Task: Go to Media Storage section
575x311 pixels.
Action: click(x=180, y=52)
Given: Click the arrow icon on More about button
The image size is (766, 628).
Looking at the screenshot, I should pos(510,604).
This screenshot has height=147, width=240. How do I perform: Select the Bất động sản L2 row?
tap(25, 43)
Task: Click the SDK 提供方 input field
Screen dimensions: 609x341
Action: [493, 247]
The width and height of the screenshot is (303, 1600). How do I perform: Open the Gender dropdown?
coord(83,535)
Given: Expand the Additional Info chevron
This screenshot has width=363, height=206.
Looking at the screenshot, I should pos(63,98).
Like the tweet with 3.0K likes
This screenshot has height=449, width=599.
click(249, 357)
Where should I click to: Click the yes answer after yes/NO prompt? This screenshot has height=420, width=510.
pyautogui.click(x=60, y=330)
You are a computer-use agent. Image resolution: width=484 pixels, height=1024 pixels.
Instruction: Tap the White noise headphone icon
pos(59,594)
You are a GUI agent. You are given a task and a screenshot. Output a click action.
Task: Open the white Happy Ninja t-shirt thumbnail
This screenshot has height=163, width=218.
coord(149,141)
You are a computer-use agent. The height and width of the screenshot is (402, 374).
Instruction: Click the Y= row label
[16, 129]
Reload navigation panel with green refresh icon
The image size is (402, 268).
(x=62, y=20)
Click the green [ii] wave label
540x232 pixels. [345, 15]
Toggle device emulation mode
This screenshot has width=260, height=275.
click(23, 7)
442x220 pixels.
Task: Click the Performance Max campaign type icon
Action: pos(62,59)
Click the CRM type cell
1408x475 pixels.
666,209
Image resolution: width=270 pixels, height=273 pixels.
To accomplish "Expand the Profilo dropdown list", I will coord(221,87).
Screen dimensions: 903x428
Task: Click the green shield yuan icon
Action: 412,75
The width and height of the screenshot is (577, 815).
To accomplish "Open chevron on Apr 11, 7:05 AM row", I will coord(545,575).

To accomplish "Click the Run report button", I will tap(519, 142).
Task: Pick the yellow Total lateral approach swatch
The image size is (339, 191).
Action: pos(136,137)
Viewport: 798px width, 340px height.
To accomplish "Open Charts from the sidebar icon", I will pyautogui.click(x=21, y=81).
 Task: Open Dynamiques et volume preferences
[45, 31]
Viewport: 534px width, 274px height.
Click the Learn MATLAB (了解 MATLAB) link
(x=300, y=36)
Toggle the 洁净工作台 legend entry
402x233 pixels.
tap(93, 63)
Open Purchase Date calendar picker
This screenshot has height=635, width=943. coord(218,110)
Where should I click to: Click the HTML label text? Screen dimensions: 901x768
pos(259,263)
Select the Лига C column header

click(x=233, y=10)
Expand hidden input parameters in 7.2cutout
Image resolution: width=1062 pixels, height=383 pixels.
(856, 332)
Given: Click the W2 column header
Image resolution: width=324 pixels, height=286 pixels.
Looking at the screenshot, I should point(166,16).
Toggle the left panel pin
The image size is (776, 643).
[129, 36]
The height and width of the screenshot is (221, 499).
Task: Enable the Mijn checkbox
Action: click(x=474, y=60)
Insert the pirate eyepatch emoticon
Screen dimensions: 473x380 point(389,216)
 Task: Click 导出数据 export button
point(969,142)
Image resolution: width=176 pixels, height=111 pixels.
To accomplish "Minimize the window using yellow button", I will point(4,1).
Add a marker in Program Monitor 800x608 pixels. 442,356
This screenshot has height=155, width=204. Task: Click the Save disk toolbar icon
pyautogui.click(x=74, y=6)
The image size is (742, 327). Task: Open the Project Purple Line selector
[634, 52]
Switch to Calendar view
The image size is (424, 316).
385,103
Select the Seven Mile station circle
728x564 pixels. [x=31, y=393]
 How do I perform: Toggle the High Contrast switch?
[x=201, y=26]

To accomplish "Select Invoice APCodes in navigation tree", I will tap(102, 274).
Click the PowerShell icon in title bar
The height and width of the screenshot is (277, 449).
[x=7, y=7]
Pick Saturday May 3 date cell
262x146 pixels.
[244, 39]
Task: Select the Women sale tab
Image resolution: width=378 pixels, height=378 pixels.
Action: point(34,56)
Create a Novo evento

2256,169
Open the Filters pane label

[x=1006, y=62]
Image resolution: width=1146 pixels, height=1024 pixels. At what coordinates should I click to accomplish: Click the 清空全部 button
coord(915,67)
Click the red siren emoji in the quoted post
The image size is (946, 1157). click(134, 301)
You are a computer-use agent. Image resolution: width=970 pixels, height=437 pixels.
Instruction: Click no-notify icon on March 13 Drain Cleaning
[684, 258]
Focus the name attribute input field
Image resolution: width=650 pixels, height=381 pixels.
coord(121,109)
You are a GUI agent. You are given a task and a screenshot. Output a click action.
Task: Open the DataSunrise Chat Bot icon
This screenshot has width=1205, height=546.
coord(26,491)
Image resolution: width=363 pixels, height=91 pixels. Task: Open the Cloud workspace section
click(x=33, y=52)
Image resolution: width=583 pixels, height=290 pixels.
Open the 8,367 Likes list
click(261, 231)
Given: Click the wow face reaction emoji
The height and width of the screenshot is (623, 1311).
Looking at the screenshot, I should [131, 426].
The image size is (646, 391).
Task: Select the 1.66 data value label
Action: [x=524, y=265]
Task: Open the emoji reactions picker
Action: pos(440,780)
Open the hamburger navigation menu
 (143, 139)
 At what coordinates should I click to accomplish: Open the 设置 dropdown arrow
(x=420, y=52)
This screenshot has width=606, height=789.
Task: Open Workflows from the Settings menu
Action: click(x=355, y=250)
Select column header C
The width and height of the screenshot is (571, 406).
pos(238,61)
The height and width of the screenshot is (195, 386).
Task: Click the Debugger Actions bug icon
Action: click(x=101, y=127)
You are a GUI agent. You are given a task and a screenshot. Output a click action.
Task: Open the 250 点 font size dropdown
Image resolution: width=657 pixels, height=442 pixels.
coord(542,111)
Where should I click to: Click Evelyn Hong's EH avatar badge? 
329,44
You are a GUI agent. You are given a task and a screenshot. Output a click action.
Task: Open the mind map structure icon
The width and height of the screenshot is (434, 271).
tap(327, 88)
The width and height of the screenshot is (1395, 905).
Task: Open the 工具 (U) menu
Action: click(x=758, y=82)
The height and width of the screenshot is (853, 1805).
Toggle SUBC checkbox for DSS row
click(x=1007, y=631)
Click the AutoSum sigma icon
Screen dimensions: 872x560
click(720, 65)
■ ■ ■ ■
Looking at the records above, return exactly the lines from the line with "The width and height of the screenshot is (434, 271)." to the line with "Click the AutoSum sigma icon", both ends included.

The width and height of the screenshot is (434, 271).
tap(327, 88)
The width and height of the screenshot is (1395, 905).
Task: Open the 工具 (U) menu
Action: click(x=758, y=82)
The height and width of the screenshot is (853, 1805).
Toggle SUBC checkbox for DSS row
click(x=1007, y=631)
Click the AutoSum sigma icon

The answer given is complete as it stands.